Re: [lustre-discuss] client fails to mount

2017-05-01 Thread Strikwerda, Ger
The second option. We did not trust 'sminfo' so why not double check on the
IB switch or at least look at the logs of the IB switch to see what happens
over there.



On Mon, May 1, 2017 at 3:15 PM, E.S. Rosenberg 
wrote:

>
>
> On Mon, May 1, 2017 at 3:45 PM, Strikwerda, Ger 
> wrote:
>
>> Hi Eli,
>>
>> We have a 180+ compute-cluster IB/10Gb connected with Lustre storage
>> IB/10 Gb connected. We have multiple IB switches with the master/core/big
>> switch manageable via webmanagement. This is switch is a Mellanox SX6036
>> FDR switch. 1 subnet manager is supposed to be running at this switch. And
>> using 'sminfo' on the clients we got info about the subnet manager being
>> alive. But when we looked via the webmanagement the subnet-manager was
>> unstable. The reason why is unknown. Could be faulty firmware. During the
>> weekend the system was running fine.

_Collected material_:
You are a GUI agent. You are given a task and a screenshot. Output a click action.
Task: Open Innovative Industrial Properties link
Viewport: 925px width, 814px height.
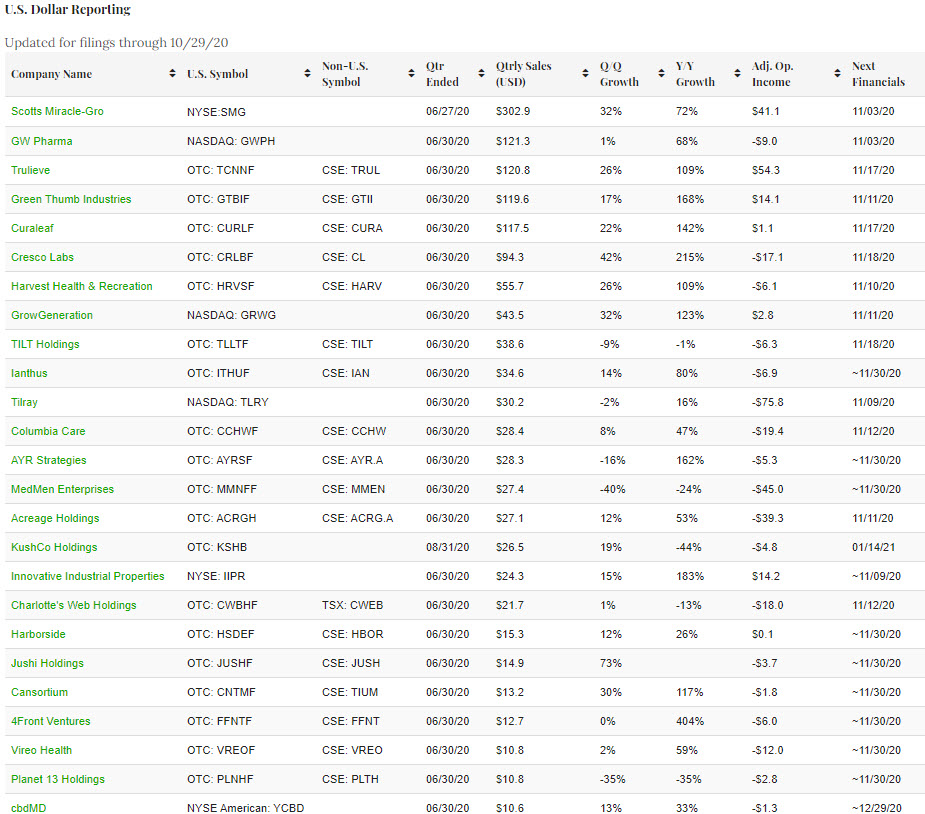click(88, 576)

_Set problem A_: In the Lustre thread, what model is the main switch that is manageable via web management?
_Set problem B_: Rewrite the paragraph of the Lustre thread beginning "We have a 180+ compute-cluster" as a short bulleted list, keeping its main facts.

_Task solution A_: A Mellanox SX6036 FDR switch.

_Task solution B_:
- A 180+ compute cluster connects over IB/10Gb, and the Lustre storage is also connected over IB/10Gb.
- There are multiple IB switches. The master/core switch is a Mellanox SX6036 FDR switch, manageable via web management.
- One subnet manager is supposed to run on that switch.
- Running 'sminfo' on the clients showed the subnet manager as alive, but web management showed it was unstable.
- The cause is unknown and could be faulty firmware.
- During the weekend the system ran fine.